O Ministério da Agricultura informou, em nota divulgada nesta sexta-feira (28/8), que a vantagem econômica da decisão do governo dos Estados Unidos de ampliar, temporariamente, a importação de carne bovina “é significativa” e que o Brasil tem condições de “se beneficiar de grande parte dela”.
A decisão dos EUA, anunciada na noite de quarta-feira (26/8) pelo presidente americano Donal Trump, criou uma nova cota de 300 mil toneladas, em aparas magras e recortes de carne bovina, com taxa reduzida. O produto é utilizado pela indústria americana na fabricação de carne moída.

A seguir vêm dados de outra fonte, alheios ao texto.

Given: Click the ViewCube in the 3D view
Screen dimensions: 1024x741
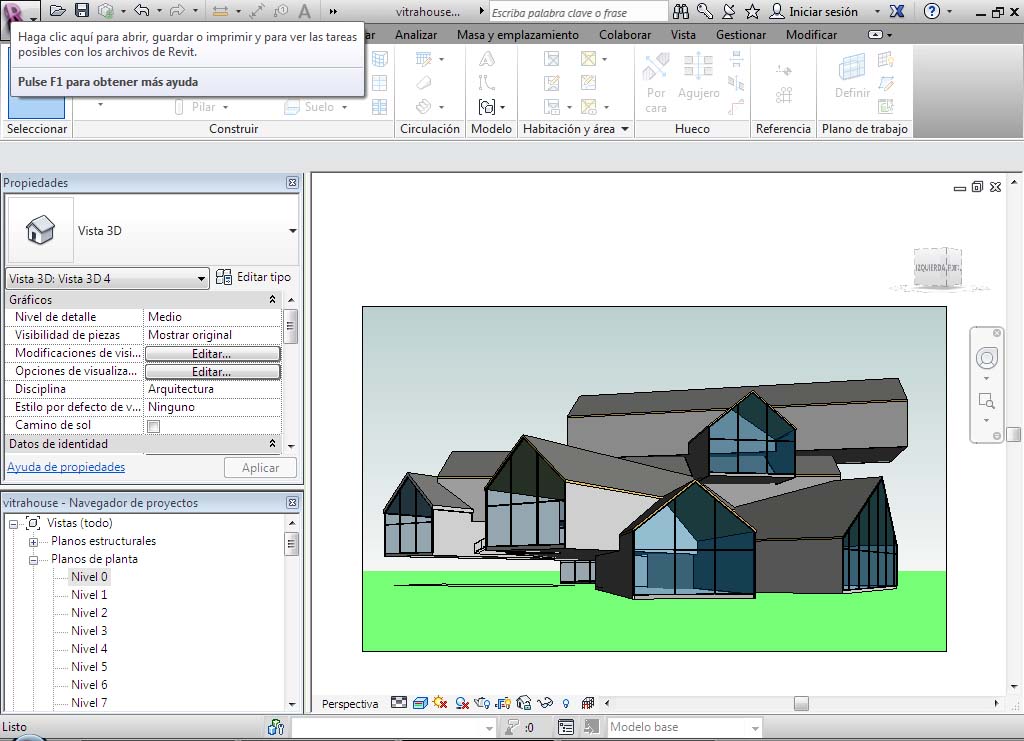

A tarifa de importação aplicada atualmente é de 26,4%. Para as 300 mil toneladas incluídas na nova cota, a taxa será de US$ 44 por tonelada, informou o ministério na nota.

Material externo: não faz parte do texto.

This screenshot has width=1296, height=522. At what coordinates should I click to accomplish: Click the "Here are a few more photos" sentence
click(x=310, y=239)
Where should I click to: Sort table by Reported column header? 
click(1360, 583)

A Pasta disse que “seguirá acompanhando a implementação da medida e seus impactos sobre o comércio internacional de carne bovina, em articulação com o setor produtivo e exportador brasileiro, visando identificar oportunidades e apoiar a ampliação da presença da carne bovina brasileira em mercados estratégicos”.
Segundo o Ministério da Agricultura, a medida contempla todos os países que não possuem cotas específicas perante os EUA, como é o caso do Brasil, Paraguai, Irlanda e outros. A decisão vale de 1º de setembro a 30 de novembro de 2026.

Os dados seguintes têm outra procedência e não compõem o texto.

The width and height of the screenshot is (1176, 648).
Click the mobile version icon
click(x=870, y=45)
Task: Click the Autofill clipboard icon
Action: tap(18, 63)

O ministério salientou, na nota, que as autoridades dos EUA vão monitorar os preços de importação referentes a esse volume adicional anunciado. “Se as importações americanas, dentro da cota expandida, não estiverem sendo vendidas a um preço 25% abaixo do preço de mercado, os EUA poderão eliminar imediatamente qualquer parcela restante da cota ampliada”.
Fonte: Globo Rural.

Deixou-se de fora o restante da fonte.